Antoline said the state’s environmental agency has not handled Champaign health concerns well. He has sat down with city officials and talked with Illinois EPA representatives in to order to address the concerns his group has but still feels ignored.

“If they say we haven’t given enough information on the issue, I take that to heart,” Antoline said.

He added that if Champaign continues with its groundwater ordinance and the Illinois EPA doesn’t step in, cleanup efforts solely by the businesses will not stop any potential contamination, and perhaps even worsen the situation.

At the cleanup of the former Ameren manufactured gas site in northern Champaign — another campaign the group has spearheaded — Antoline said he fears chemicals such as benzene have already seeped into the ground and, most likely, the water.

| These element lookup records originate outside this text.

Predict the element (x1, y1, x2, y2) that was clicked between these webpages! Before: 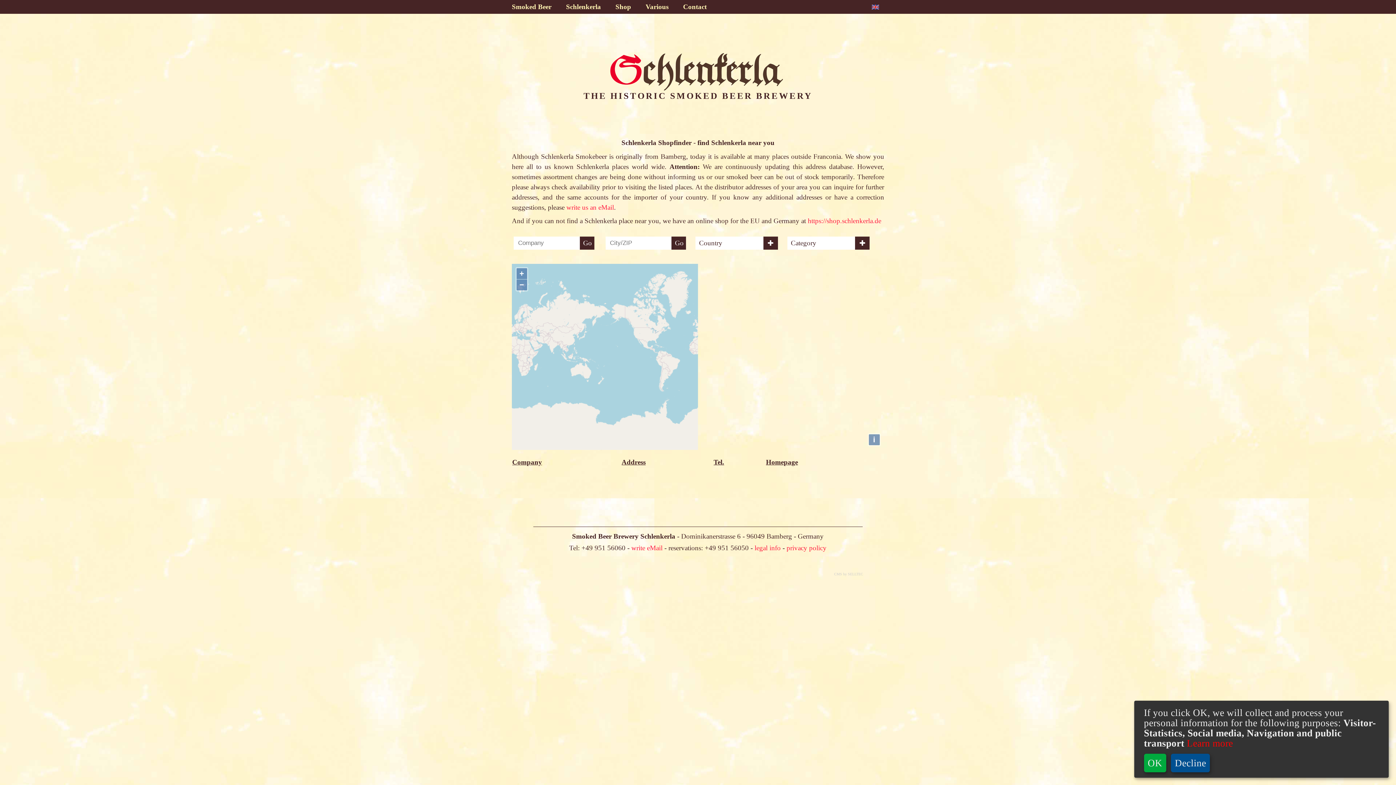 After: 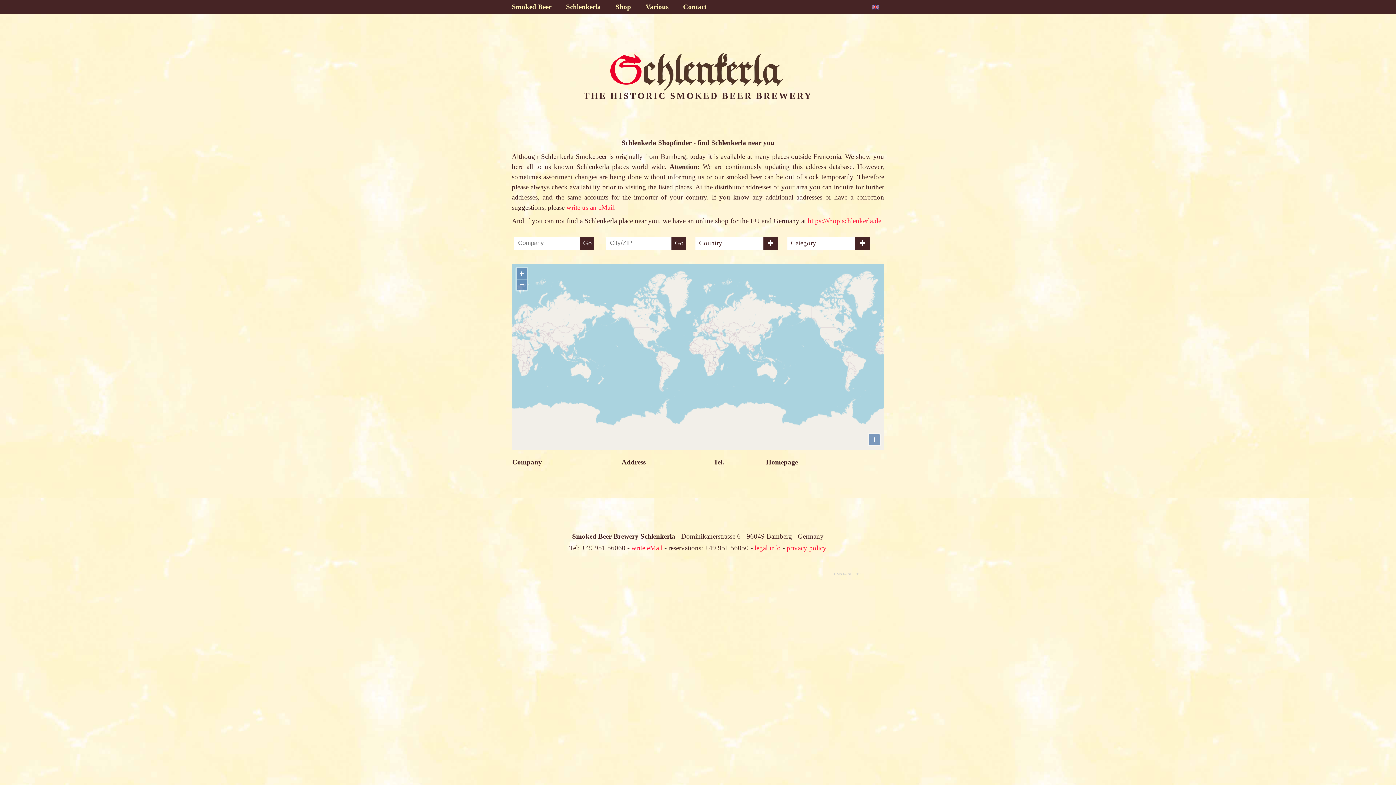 Action: bbox: (1171, 754, 1210, 772) label: Decline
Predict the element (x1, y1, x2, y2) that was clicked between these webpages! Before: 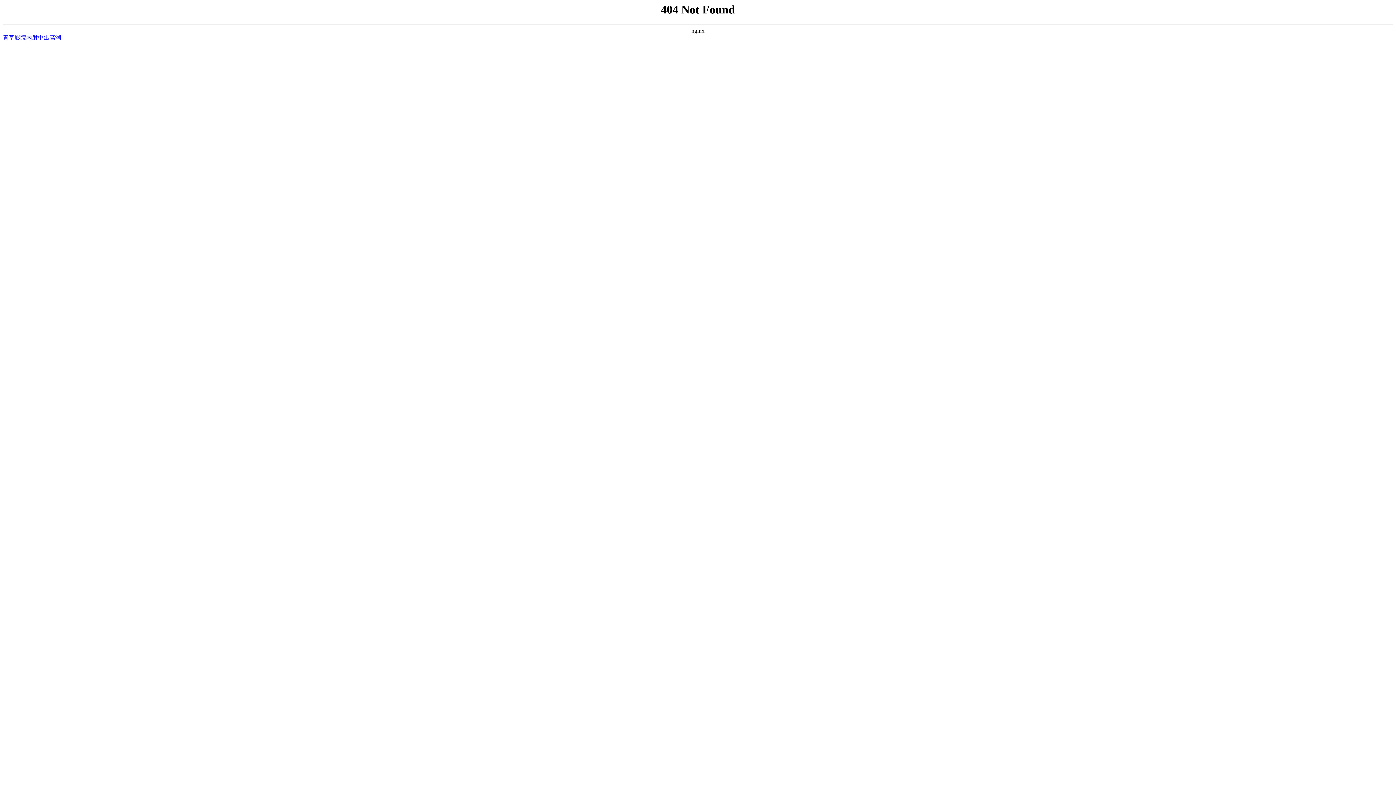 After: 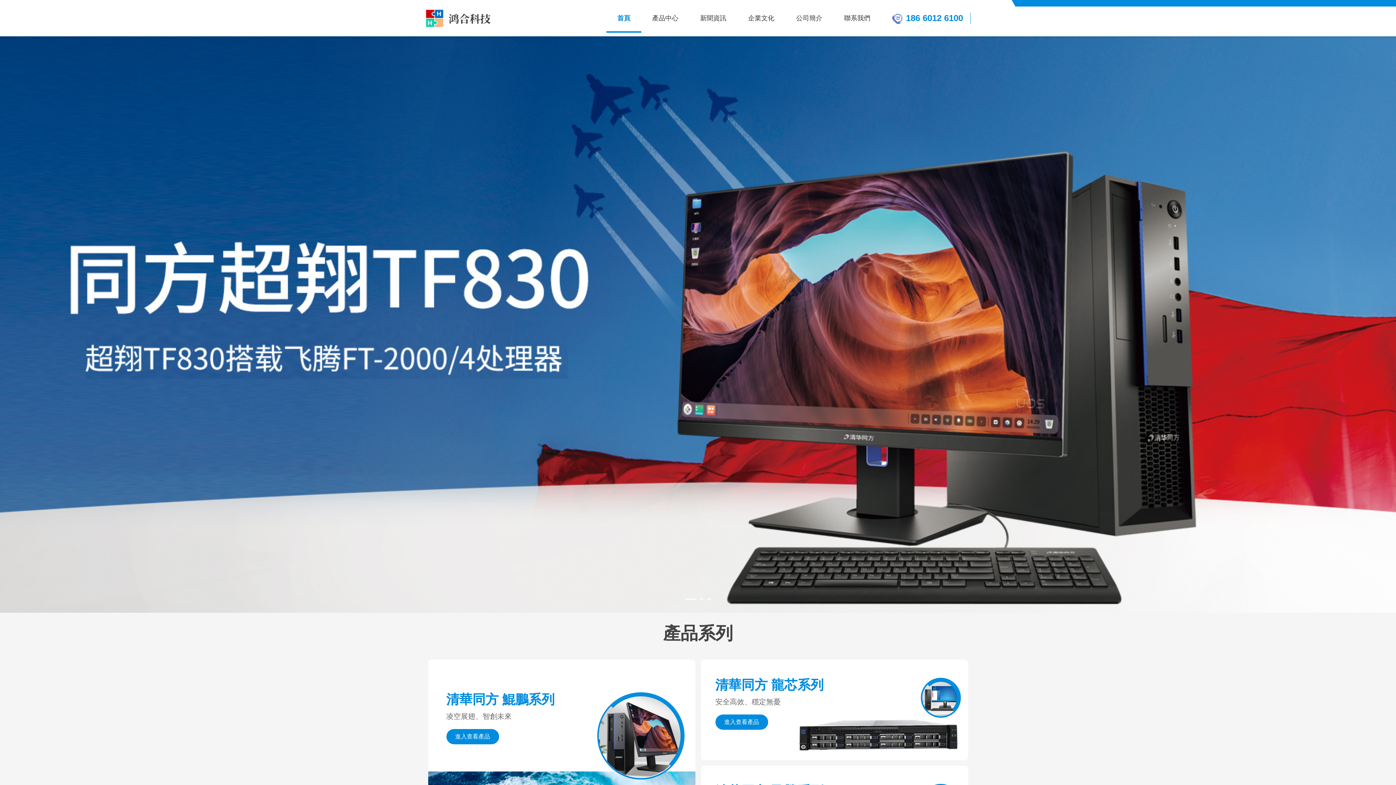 Action: label: 青草影院内射中出高潮 bbox: (2, 34, 61, 40)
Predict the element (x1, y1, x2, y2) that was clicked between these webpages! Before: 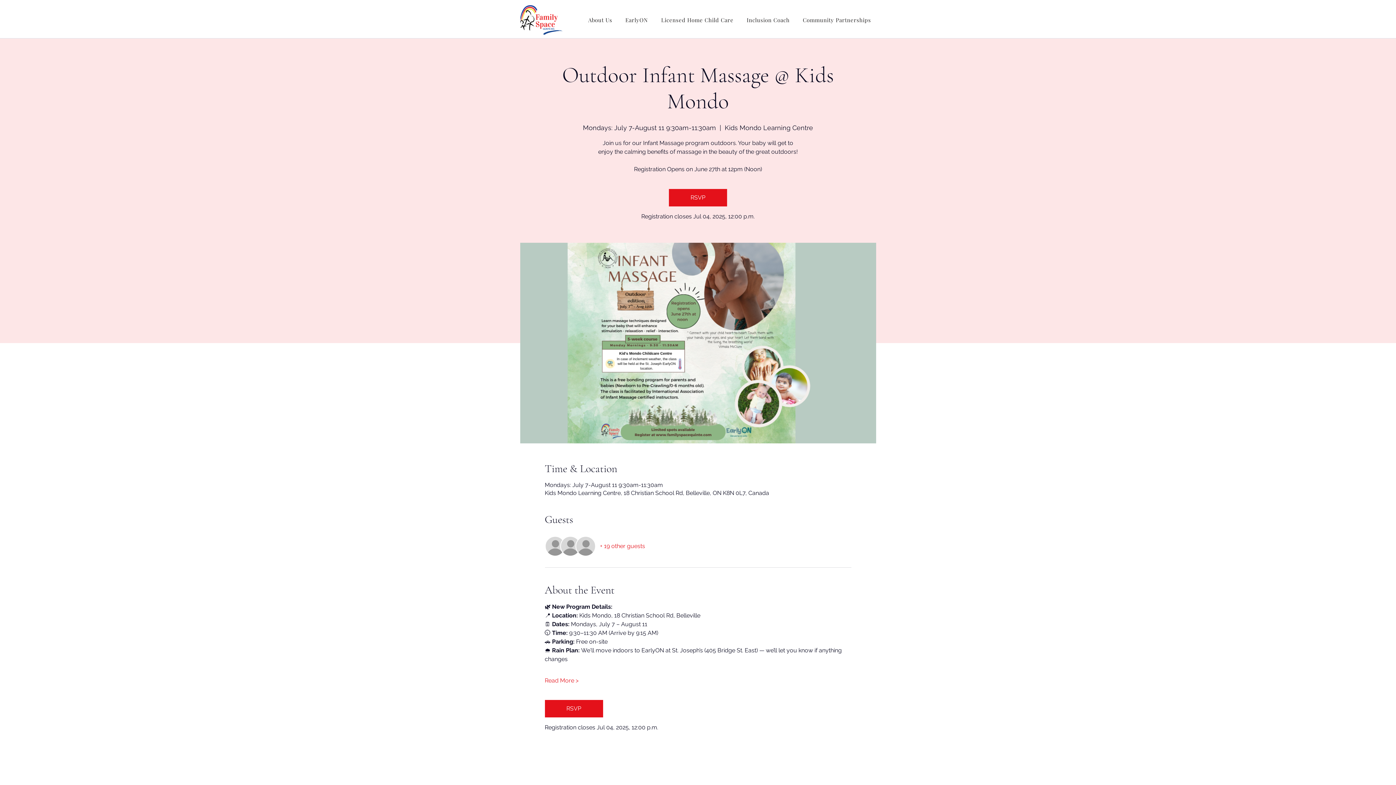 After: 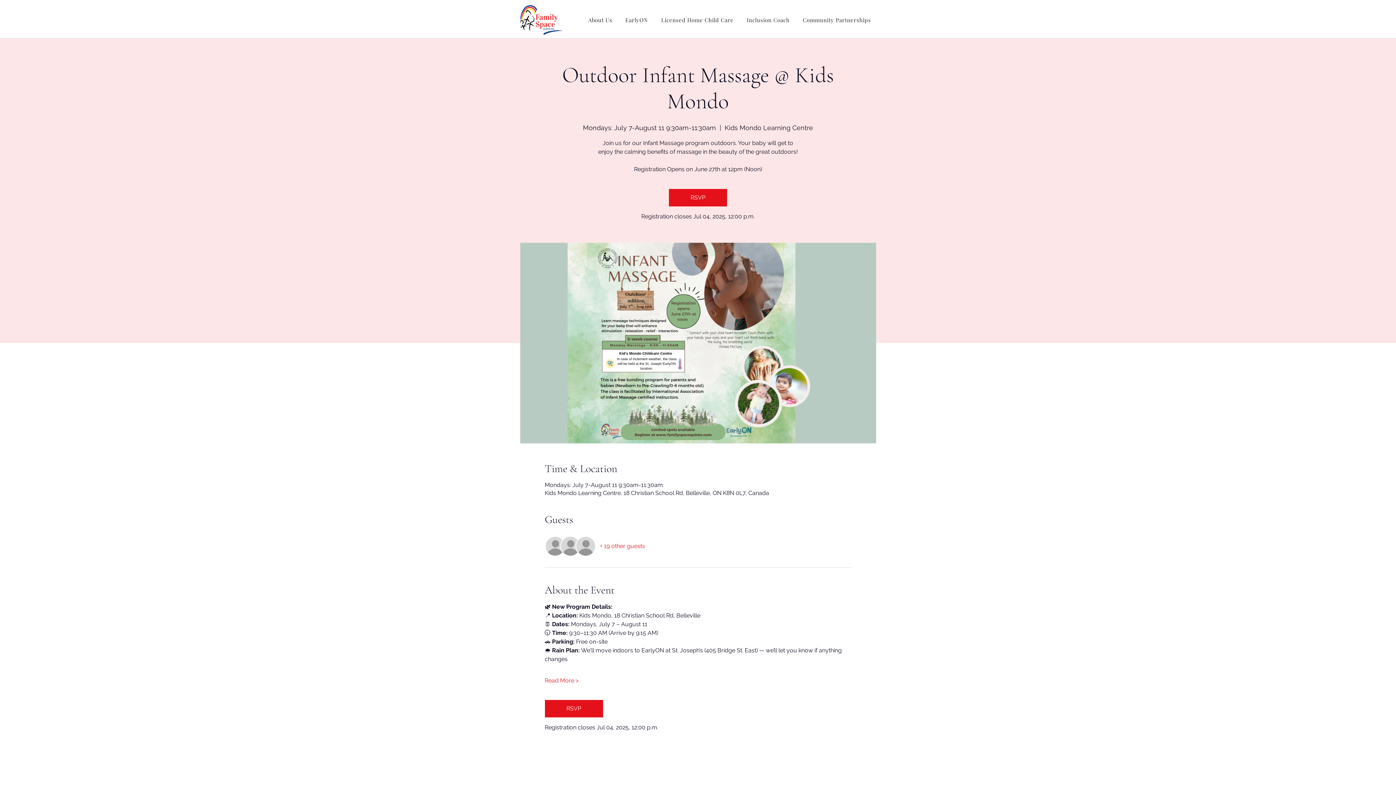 Action: bbox: (620, 12, 653, 27) label: EarlyON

Concerns such as these led Hamburg to invest his own money into cleaning up the site for contamination in the early 2000s. The initial phase of cleanup did discover some solvents that were seeping into the groundwater. Cleanup results were then sent to the Illinois EPA in 2008 to verify the contamination and to approve the No Further Remediation letter. The cleanup cost Hamburg hundreds of thousands of dollars and he had to demolish a portion of his business.

Hamburg said he didn’t want to be responsible for future environmental problems and was doing his duty to keep Champaign safe. If it were not for the ordinance, Hamburg said cleanup costs would have been impossible to cover and would have risked further contamination.

“We all want to be responsible citizens,” Hamburg said. “And we all want to do the right thing. I’ve always tried to be very responsible with my actions.”

Both sides of the ordinance debate have presented strong cases, but in the end the ordinance is the best way to protect Champaign’s groundwater, Champaign Mayor Don Gerard said in an interview. Although he may be mildly frustrated with some of the ordinance’s limitations, Gerard said it remains the best way to promote a growing local economy and secure environment.

“We’re paying for the sins of our fathers, and now we have to clean it up,” Gerard said. “Repealing it would have an opposite effect.”